4歳離れた兄は優秀でした。
兄は開成中学に進学しました。
そこで深海魚になりました。
私の兄の時代のことでございますから
当時は深海魚なんて言葉はなく、落ちこぼれという
言葉でくくられる時代でございました。
兄は中学二年のときに地元の公立中学に編入いたしました。いろいろと口にできぬ屈辱があったのかもしれません。ある時を境に兄は部屋から出でこなくなりました。今では引きこもりなどという言葉がありますが、当時は「ノイローゼの登校拒否」と言われていたことが記憶に残っています。
成績優秀で聞き分けの良い兄は、ノイローゼの登校拒否となり、両親は兄の育て方に行き詰まり、私が14のときに、とうとう兄を放棄したのです。
高校にも進学せずに、のらくらと日々を経た兄はまもなく二十歳になろうとしていました。
精神病の療養という名目で兄は祖父母の家に移り住みました。
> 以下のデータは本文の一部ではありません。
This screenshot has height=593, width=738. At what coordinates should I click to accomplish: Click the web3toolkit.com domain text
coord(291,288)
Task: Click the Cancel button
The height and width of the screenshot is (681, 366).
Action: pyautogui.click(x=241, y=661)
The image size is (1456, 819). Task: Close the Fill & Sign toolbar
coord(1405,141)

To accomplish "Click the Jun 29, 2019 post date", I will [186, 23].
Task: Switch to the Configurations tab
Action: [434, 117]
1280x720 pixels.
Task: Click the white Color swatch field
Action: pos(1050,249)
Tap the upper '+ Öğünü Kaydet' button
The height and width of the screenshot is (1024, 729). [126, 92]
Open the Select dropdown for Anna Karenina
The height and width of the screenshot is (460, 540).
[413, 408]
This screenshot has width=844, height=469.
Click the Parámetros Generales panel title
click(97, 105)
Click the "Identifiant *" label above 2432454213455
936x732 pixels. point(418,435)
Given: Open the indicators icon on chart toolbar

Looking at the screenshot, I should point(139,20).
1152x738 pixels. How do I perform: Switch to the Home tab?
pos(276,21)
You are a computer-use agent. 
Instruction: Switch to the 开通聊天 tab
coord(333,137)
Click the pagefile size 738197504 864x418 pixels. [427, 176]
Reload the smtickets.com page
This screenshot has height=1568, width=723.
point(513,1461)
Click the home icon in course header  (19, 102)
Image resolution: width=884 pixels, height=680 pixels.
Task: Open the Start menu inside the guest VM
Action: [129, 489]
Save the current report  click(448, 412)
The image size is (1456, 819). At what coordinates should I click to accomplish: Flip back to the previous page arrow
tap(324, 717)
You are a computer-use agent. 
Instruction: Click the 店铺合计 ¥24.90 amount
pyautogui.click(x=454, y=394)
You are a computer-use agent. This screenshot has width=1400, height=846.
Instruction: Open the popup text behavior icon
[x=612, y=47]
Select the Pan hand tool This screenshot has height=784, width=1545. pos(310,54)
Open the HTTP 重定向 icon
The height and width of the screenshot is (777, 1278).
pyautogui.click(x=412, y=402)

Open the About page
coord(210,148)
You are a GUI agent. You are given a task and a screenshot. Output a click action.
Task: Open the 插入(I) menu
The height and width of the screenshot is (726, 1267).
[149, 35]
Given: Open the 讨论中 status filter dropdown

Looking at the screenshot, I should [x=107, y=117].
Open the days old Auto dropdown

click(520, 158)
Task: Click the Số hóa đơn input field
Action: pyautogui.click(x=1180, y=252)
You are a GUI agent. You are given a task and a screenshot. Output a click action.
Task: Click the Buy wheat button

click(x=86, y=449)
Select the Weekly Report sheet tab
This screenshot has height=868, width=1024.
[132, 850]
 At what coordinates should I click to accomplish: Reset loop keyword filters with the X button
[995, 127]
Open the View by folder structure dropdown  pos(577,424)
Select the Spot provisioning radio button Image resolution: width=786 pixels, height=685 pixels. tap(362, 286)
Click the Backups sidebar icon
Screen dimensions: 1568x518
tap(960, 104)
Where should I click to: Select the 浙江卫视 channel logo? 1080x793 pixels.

私が高校一年の終わりに兄の死を伝えられました。当時は病死と教わりましたが、後に自死であったことを知りました。
兄は世間的に見れば優秀であったはずですが、開成で落ちこぼれたことで自己肯定感、幸福感が激しく失われたのではないかと今でも思うのです。
今日が兄の誕生日でした。開成なんぞにいかなければ
今日という日に年を重ねた兄に会うこともできたかもしれないと思うのです。
親の覚悟が曖昧なまま中学受験に臨むと私の兄のような形の結末も起こりうるのです。